3rd World Products, Inc. Book 7
Page 23
As I was lining up to pop the nine in a corner, Donna snickered and asked, “Are all of your friends women?"
Tapping the cue ball low to pull it back a foot after hitting the nine, I asked, “Did I talk when you were shooting?” as I lined up for the fifteen ball.
"Did I ask you not to? It doesn't bother me to talk while I'm shooting, and you didn't answer my question."
Uh, huh. Gonna be like that. Okay. I sank the fifteen and lined up the ten for another corner shot as I ignored her. Donna moved around the table to stand directly behind the pocket, the apex of her jeans framing the hole. Tacky woman.
I grinned at her as I shot softly enough to walk the ten gently to the pocket and leave the cue ball where I'd have an easy side shot on the thirteen.
It was only a ten-inch putt of a shot and would have left the cue ball sitting pretty for the twelve, but someone sharply banged the back of my stick sideways as I was shooting and the cue ball went in the pocket without touching the thirteen.
One never knows why such things happen until they see who's behind them. Instead of immediately straightening up, I took a long, quick step sideways before I turned to see a guy sitting on one of the tall barstools with a beer in one hand and his other hand held up protestingly.

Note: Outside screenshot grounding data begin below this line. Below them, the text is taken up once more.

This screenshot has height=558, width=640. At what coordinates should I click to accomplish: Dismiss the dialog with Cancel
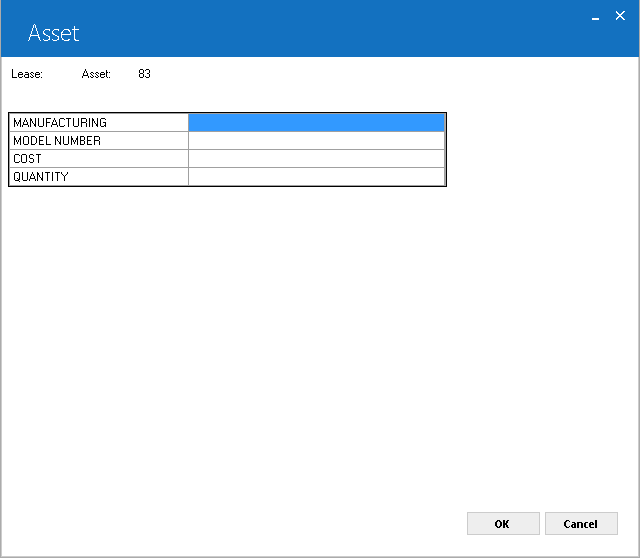[x=581, y=523]
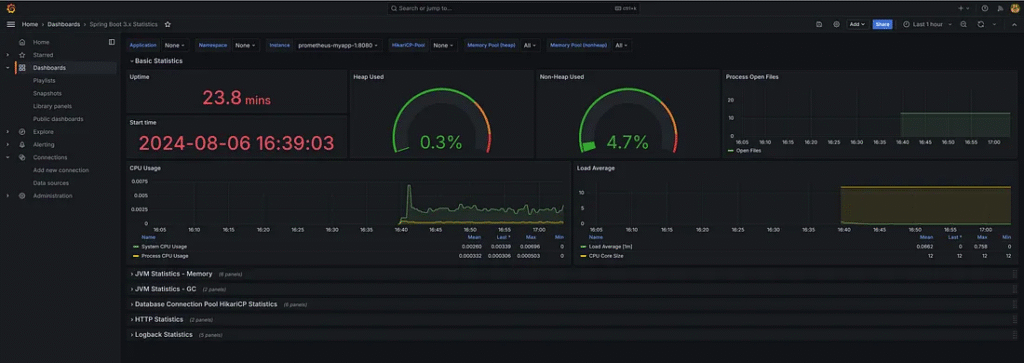Dock the sidebar menu icon

click(x=112, y=42)
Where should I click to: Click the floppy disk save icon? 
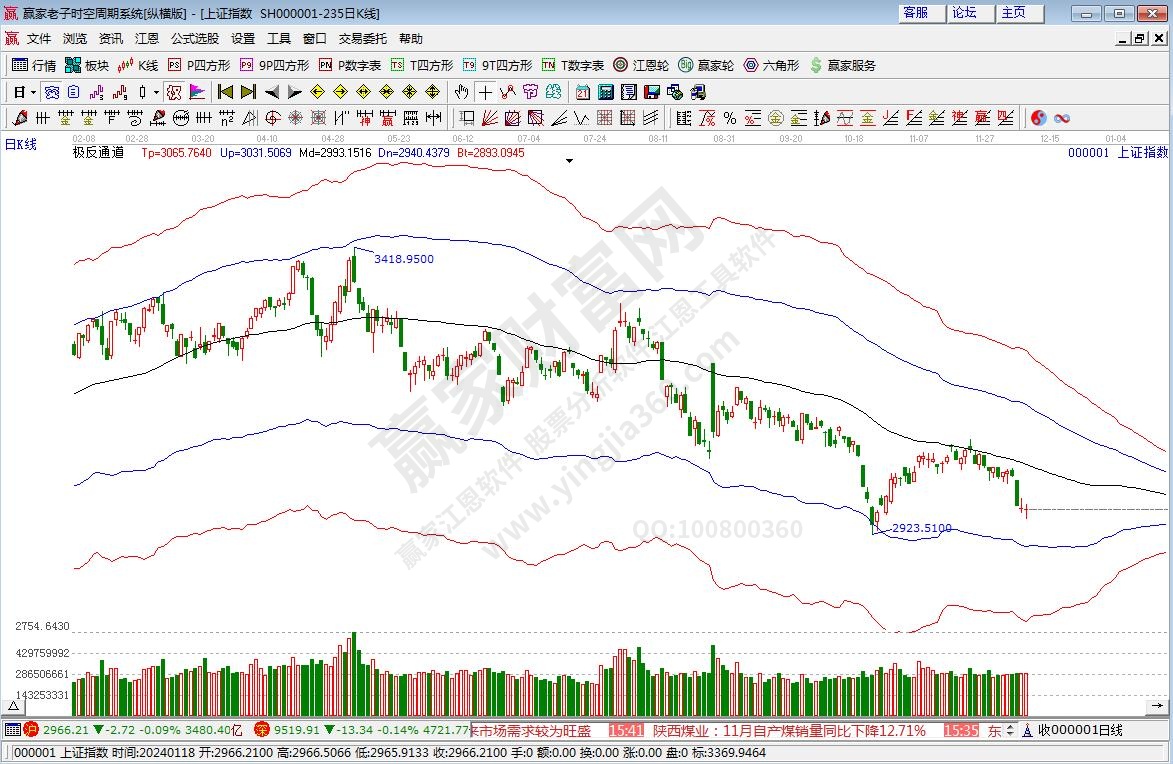coord(651,92)
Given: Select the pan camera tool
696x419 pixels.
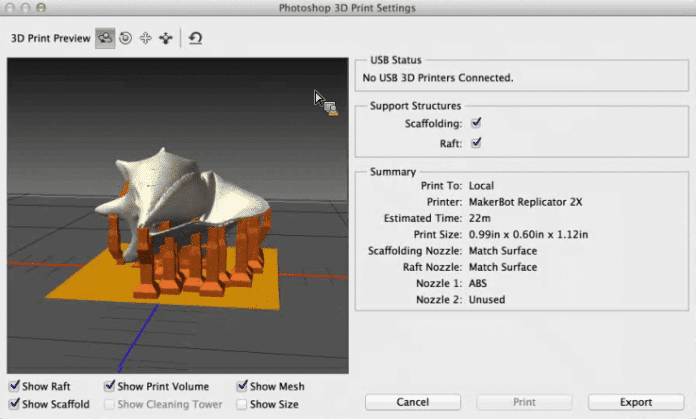Looking at the screenshot, I should (145, 38).
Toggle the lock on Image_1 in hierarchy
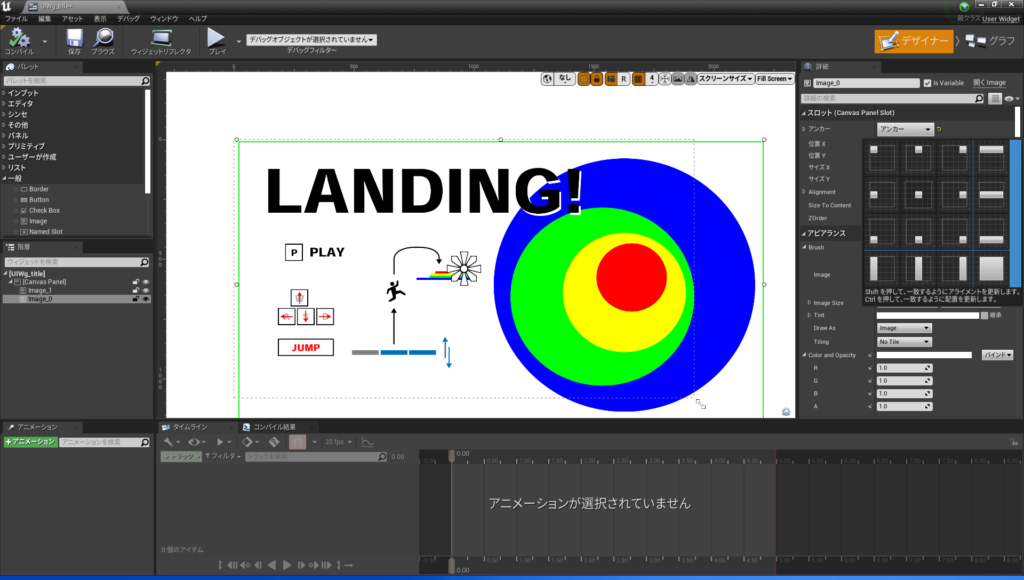 pos(136,291)
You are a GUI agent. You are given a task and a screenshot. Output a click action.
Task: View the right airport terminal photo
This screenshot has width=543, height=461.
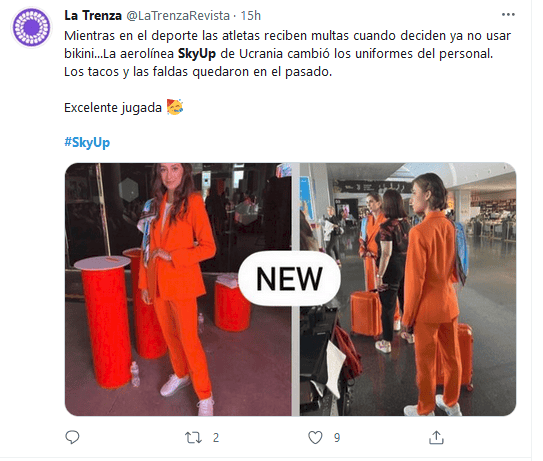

"Hey, sorry, man,” he said with a weak grin, “My knee hit your stick when I turned around. Didn't know you were there."
Yeah, shit happens. While I let him see my displeasure, I lowered my cue stick from the port arms position it seemed to have found all by itself at some point.
Donna had come to stand by me. She took my arm and said insistently, “It's true, Ed. I saw it. He was talking to someone and he just turned around without looking. It was an accident."
Wondering why she was talking so fast, I gave her one of those ‘why are you so tense?’ looks and noddingly indicated the table as I replied, “Yeah, I can see that. It's your shot."
After a long look, she nodded and turned to study the table, then lined up a shot and made it. Moving around the table, she shot the rest of her balls and studied the eight's position between pockets before deciding to put it in the corner.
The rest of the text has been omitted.